The implementation uses the standard HARDLOCKUP_DETECTOR_ARCH
infrastructure, following the same pattern as powerpc's arch-specific
hardlockup detector.
With this watchdog present, I can successfully capture system lockups,
verified by adding "local_irq_disable(); while(1) {}" into
mount_root_generic().
(Disclaimer: Some of this code was written with the help of Kiro, an AI
coding assistant)
Signed-off-by: Alexander Graf <graf@xxxxxxxxxx>
---
.../admin-guide/kernel-parameters.txt | 5 +-
arch/x86/Kconfig | 19 ++
arch/x86/kernel/hpet.c | 208 ++++++++++++++++++
arch/x86/kernel/i8253.c | 9 +
drivers/char/hpet.c | 3 +
include/linux/hpet.h | 14 ++
6 files changed, 257 insertions(+), 1 deletion(-)

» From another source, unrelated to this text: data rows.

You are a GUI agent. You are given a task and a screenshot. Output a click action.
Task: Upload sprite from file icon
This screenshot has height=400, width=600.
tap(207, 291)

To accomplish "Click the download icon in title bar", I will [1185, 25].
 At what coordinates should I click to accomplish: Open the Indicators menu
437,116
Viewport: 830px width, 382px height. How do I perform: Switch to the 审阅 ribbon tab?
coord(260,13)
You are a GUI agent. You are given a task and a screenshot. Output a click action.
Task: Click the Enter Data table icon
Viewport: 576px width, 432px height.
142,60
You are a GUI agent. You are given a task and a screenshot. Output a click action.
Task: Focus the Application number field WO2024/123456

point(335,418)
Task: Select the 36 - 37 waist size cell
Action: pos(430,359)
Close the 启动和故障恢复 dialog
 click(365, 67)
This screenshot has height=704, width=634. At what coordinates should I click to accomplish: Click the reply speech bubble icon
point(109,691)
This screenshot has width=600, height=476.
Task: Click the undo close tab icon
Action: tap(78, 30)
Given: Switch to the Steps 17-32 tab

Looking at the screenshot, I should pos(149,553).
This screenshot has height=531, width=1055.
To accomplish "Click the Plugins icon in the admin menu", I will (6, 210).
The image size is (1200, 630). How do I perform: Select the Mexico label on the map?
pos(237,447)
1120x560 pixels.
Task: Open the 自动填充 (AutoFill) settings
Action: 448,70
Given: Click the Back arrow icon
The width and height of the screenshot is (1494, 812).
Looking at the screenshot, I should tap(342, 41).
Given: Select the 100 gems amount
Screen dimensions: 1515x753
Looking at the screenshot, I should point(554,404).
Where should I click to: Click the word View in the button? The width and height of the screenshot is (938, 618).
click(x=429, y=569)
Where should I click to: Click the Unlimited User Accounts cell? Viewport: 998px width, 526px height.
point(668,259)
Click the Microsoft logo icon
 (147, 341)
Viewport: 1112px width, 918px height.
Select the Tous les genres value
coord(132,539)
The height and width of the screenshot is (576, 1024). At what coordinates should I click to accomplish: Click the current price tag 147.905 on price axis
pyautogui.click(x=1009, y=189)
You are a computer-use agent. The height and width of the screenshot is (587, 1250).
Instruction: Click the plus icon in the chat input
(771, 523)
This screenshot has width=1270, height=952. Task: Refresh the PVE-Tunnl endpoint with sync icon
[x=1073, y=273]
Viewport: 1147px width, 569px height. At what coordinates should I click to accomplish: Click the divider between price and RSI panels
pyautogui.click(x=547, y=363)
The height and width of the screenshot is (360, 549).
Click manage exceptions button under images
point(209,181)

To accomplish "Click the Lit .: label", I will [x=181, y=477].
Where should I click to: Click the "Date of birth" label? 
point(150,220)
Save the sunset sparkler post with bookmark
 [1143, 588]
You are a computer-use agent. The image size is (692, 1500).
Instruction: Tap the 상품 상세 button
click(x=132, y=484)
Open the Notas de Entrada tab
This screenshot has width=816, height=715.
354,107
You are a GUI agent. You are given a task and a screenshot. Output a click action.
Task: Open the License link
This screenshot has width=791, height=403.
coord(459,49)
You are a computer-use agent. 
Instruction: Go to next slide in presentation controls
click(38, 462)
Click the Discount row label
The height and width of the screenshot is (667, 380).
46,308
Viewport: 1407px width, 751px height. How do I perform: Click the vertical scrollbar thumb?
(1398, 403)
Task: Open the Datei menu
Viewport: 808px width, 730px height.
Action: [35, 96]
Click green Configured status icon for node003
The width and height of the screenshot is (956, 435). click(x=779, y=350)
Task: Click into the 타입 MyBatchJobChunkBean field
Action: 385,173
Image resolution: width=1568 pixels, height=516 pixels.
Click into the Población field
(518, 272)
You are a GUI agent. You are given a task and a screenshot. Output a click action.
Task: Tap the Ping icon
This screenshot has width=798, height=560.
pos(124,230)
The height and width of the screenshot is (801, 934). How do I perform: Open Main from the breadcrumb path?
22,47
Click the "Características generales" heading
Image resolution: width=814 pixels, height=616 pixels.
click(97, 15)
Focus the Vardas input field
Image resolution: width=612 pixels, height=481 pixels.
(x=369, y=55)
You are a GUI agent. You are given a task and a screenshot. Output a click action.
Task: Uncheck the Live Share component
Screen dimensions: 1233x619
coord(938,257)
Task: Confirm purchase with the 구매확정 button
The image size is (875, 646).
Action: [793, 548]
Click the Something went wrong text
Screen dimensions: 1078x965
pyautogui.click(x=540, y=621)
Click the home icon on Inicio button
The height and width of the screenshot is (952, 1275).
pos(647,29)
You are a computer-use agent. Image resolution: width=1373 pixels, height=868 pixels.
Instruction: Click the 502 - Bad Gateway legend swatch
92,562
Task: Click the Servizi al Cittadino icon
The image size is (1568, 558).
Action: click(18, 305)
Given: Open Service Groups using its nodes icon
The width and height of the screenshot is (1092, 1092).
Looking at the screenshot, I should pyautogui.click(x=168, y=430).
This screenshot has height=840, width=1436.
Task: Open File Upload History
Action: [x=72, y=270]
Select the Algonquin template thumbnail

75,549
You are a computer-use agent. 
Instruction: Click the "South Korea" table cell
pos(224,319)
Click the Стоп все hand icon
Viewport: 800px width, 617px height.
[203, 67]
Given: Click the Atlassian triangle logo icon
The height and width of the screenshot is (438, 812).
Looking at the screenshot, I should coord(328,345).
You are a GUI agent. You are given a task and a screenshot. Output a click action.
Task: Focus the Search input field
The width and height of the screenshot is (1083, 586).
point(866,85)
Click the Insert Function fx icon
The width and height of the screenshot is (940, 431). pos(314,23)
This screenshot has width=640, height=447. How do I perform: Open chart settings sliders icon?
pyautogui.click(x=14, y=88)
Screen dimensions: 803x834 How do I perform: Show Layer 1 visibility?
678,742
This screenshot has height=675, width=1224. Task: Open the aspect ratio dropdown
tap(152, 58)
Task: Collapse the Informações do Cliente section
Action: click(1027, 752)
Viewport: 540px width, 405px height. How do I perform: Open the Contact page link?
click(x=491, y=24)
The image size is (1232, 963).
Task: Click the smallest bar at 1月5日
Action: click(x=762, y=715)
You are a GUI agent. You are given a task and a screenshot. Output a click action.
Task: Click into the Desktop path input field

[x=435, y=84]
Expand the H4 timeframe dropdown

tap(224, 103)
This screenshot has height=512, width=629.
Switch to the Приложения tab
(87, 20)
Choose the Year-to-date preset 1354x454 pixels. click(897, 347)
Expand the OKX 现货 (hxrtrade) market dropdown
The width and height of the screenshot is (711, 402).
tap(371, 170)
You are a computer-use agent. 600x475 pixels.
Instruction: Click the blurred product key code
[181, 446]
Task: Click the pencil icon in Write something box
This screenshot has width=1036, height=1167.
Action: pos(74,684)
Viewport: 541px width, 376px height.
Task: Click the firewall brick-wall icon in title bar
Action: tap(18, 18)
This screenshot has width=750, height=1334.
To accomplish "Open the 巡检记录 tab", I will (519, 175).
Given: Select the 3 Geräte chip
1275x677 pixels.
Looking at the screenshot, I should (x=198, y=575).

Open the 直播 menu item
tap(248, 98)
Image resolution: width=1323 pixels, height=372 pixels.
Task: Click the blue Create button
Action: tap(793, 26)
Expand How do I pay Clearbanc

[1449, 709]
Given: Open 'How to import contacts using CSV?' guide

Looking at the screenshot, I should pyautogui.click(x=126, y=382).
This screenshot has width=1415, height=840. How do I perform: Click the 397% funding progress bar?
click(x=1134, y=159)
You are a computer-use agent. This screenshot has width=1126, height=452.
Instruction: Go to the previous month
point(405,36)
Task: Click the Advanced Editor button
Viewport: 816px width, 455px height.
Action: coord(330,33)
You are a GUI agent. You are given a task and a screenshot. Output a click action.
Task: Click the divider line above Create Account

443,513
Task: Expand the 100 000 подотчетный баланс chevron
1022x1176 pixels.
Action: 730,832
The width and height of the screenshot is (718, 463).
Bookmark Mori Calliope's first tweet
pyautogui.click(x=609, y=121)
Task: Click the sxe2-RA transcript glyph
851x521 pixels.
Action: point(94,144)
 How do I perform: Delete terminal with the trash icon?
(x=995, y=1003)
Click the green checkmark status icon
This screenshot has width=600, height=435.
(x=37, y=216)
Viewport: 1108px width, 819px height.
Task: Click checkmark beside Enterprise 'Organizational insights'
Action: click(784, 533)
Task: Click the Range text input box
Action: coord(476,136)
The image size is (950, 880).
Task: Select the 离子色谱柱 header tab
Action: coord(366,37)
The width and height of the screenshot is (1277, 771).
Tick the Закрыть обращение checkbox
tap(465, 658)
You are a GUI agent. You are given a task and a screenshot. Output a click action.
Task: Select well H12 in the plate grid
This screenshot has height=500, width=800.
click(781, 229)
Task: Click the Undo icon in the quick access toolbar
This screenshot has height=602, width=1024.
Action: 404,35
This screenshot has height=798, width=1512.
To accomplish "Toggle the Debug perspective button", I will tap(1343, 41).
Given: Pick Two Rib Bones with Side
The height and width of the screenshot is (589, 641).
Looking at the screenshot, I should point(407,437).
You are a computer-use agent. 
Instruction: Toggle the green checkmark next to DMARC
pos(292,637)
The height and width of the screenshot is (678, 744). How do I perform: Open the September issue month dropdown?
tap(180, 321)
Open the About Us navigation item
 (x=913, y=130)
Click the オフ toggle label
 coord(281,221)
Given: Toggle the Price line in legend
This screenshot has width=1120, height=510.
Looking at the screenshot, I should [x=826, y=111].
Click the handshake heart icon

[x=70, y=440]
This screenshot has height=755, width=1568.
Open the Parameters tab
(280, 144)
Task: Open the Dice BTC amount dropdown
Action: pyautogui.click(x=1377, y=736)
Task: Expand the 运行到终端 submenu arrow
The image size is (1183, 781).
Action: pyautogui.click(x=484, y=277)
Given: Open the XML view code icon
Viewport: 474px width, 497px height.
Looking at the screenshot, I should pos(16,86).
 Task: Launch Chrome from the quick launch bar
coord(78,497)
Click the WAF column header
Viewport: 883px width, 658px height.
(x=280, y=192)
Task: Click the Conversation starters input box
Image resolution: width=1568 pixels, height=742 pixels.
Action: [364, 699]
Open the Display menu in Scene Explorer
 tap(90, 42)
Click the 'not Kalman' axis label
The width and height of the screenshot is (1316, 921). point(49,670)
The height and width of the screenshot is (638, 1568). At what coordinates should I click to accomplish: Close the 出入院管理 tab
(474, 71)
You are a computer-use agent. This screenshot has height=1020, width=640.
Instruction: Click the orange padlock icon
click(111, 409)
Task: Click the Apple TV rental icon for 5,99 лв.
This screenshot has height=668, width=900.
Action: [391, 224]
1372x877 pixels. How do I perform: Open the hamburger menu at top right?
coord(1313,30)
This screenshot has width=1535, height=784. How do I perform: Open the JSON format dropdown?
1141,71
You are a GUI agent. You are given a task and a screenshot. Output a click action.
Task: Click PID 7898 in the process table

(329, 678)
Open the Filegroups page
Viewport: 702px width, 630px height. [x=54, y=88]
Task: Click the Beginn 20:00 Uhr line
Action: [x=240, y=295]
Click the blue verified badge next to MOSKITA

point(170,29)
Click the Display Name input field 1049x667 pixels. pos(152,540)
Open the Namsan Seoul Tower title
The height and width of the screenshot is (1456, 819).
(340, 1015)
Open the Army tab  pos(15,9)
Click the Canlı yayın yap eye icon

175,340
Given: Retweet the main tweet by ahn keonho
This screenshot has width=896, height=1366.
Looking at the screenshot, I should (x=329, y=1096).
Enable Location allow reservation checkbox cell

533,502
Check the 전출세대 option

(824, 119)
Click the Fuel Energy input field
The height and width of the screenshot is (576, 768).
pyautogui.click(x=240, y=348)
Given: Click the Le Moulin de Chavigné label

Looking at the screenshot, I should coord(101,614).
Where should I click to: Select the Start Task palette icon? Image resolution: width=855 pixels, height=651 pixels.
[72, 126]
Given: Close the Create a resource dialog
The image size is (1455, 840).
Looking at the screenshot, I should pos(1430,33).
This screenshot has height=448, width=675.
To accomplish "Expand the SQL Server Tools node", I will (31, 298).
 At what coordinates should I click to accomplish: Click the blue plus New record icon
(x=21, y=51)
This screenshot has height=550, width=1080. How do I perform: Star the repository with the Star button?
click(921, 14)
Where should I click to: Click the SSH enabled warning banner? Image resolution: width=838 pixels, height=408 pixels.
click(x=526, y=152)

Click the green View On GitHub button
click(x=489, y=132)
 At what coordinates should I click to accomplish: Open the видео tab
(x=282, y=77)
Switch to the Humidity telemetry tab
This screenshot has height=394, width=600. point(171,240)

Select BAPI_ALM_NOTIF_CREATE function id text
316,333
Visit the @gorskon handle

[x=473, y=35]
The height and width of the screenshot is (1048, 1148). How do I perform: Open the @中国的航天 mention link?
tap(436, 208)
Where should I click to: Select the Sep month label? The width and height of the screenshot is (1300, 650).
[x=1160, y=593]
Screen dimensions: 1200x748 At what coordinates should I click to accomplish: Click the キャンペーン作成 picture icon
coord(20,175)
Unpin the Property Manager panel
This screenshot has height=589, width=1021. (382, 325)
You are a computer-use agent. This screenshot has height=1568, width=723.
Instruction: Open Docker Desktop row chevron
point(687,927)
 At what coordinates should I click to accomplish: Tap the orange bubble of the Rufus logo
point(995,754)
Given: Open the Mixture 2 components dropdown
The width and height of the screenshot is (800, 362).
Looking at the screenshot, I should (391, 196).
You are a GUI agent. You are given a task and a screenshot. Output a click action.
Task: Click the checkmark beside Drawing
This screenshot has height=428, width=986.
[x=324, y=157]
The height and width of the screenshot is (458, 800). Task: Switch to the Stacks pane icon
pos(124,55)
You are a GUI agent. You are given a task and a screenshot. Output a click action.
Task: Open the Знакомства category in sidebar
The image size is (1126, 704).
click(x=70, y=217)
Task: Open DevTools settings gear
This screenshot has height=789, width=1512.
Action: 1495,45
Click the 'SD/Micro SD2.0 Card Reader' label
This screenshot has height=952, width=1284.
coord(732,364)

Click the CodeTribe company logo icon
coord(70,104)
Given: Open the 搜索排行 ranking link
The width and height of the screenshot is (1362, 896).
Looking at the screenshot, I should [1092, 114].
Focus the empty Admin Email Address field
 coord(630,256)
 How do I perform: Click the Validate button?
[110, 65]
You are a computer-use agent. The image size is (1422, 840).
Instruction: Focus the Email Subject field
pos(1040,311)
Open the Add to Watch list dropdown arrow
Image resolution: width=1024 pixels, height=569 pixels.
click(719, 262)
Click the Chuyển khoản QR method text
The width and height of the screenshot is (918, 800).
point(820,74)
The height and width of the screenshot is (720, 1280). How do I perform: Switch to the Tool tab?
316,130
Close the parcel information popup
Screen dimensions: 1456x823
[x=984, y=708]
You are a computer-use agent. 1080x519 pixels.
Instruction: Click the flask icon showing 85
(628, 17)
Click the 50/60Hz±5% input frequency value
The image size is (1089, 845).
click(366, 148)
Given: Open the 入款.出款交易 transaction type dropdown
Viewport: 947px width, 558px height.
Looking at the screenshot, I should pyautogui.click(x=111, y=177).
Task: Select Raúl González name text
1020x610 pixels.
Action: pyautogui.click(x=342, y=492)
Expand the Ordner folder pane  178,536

diff --git a/Documentation/admin-guide/kernel-parameters.txt b/Documentation/admin-guide/kernel-parameters.txt
index 1058f2a6d6a8..c6a98812a896 100644
--- a/Documentation/admin-guide/kernel-parameters.txt
+++ b/Documentation/admin-guide/kernel-parameters.txt
@@ -2045,11 +2045,14 @@ Kernel parameters
hpet= [X86-32,HPET] option to control HPET usage
Format: { enable (default) | disable | force |
- verbose }
+ verbose | watchdog }
disable: disable HPET and use PIT instead
force: allow force enabled of undocumented chips (ICH4,
VIA, nVidia)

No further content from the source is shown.